■ **WHAT YOU NEED TO DO**
Rewrite the passage of the forest sun orchid text between "Thelymitra arenaria, commonly" and "on hot days.", inclusive, replacing "narrow" with "slender".
** TEXT EXCERPT follows **
Thelymitra arenaria, commonly called forest sun orchid, is a species of orchid that is endemic to south-eastern Australia. It has a single long, narrow leaf and up to sixteen purplish self-pollinating flowers which only open on hot days.

==Description==
Thelymitra arenaria is a tuberous, perennial herb with a single leathery, channelled, dark green linear to lance-shaped leaf 150-300 mm long and 8-18 mm wide with a purplish base. Between two and sixteen purplish flowers 16-26 mm wide are borne on a flowering stem 240-400 mm tall. There are usually and two bracts on the flowering stem. The sepals and petals are 8-15 mm long and 4-8 mm wide. The column is pale blue with dark blue streaks, 4.5-6 mm long and 2.5-3.5 mm wide. The lobe on the top of the anther is dark brown with a yellow tip and gently curved. The side lobes curve upwards and have dense, hairbrush-like tufts of white hairs. The flowers are self-pollinating and only open on warm to hot, humid days. Flowering occurs from October to December.

==Taxonomy and naming==
Thelymitra arenaria was first formally described in 1840 by John Lindley from a specimen collected in Tasmania and the description was published in his book The genera and species of Orchidaceous plants. The specific epithet (arenaria) is a Latin word meaning "of sand" or "sandy".

==Distribution and habitat==
Forest sun orchid is widespread and common within most of its range. It grows in a wide range of habitats from grassland to forest and is found in southern New South Wales, the Australian Capital Territory, in the southern half of Victoria, in south-eastern South Australia and in Tasmania.
** End of TEXT EXCERPT **
** EXTRACTED MATERIAL follows **
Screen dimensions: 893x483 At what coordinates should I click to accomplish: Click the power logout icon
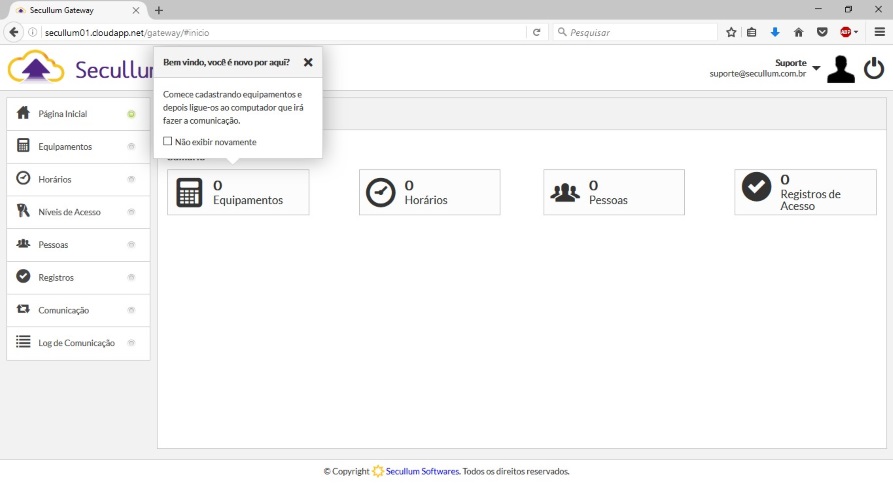pos(873,68)
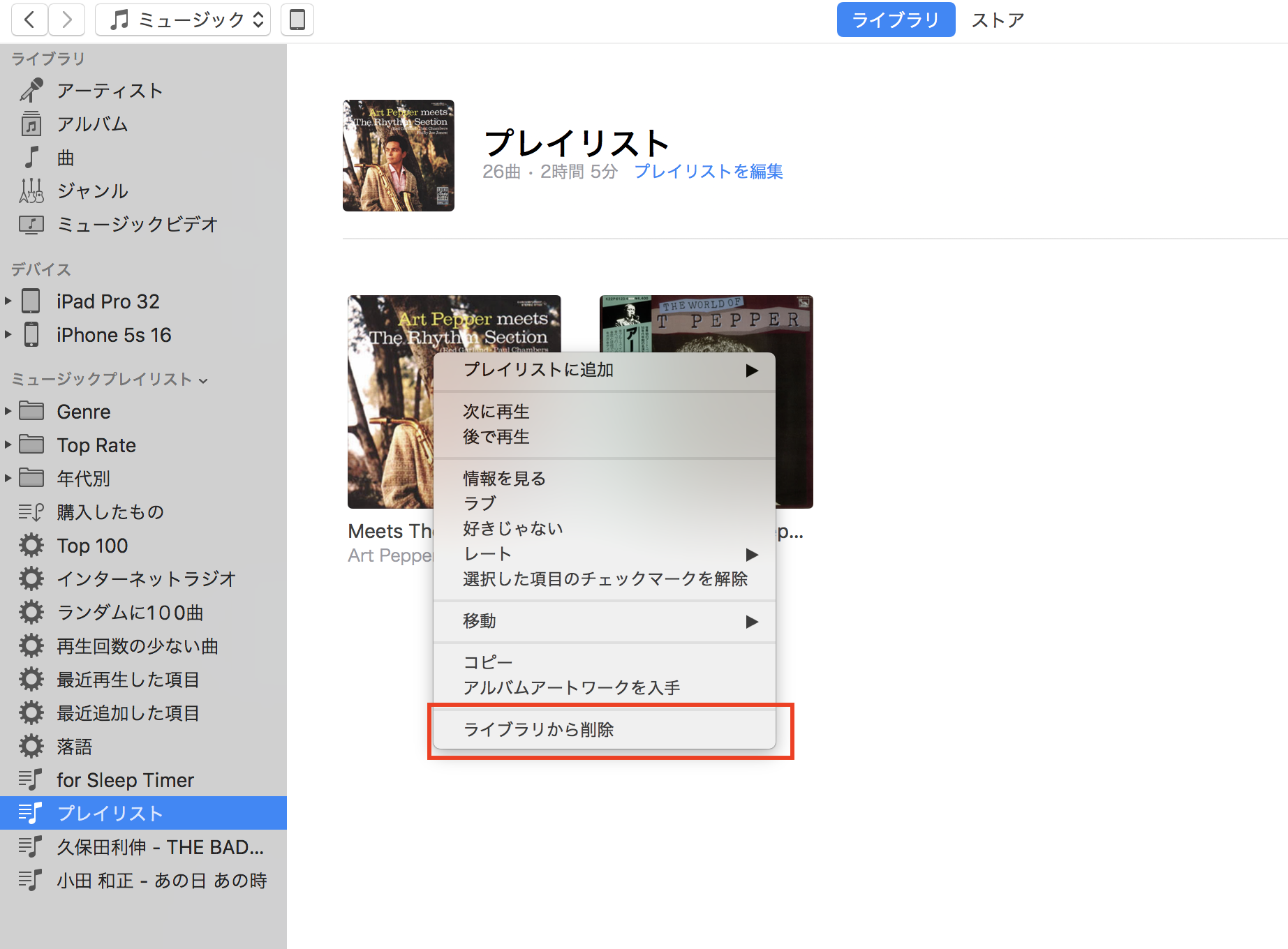This screenshot has width=1288, height=949.
Task: Expand the Genre playlist folder
Action: [8, 412]
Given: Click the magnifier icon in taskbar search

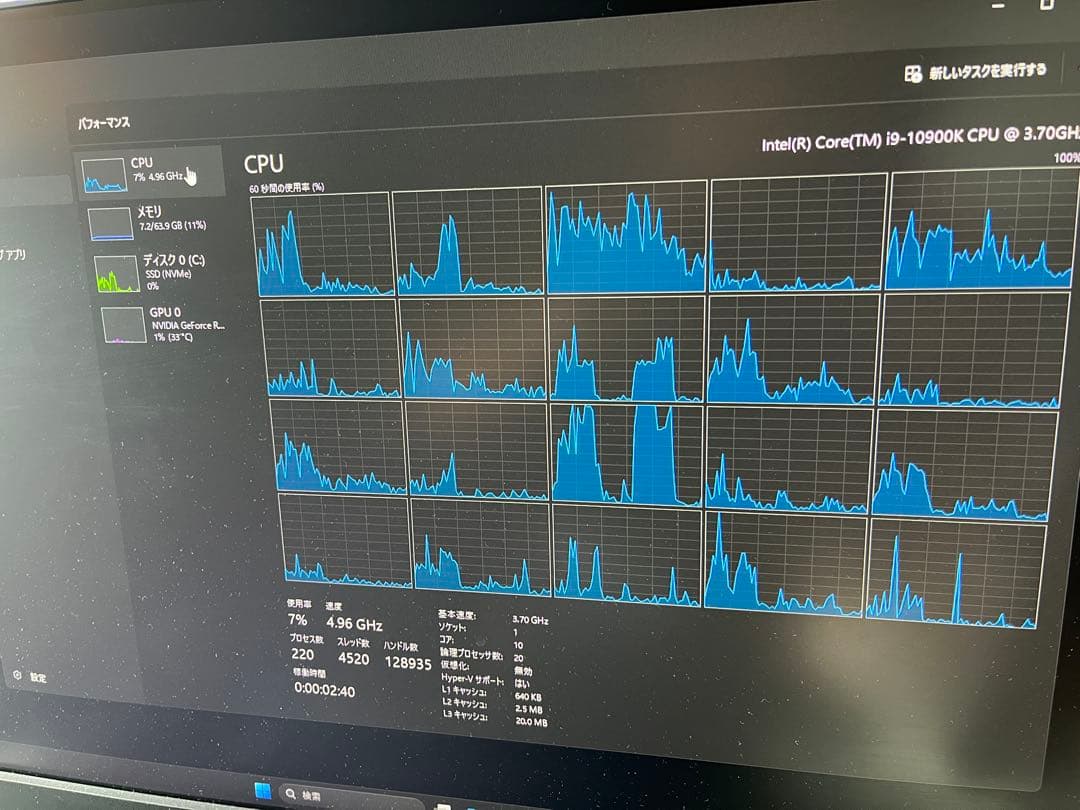Looking at the screenshot, I should click(x=291, y=795).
** End of EXTRACTED MATERIAL **
■ **RESPONSE TO THIS EXERCISE**
Thelymitra arenaria, commonly called forest sun orchid, is a species of orchid that is endemic to south-eastern Australia. It has a single long, slender leaf and up to sixteen purplish self-pollinating flowers which only open on hot days.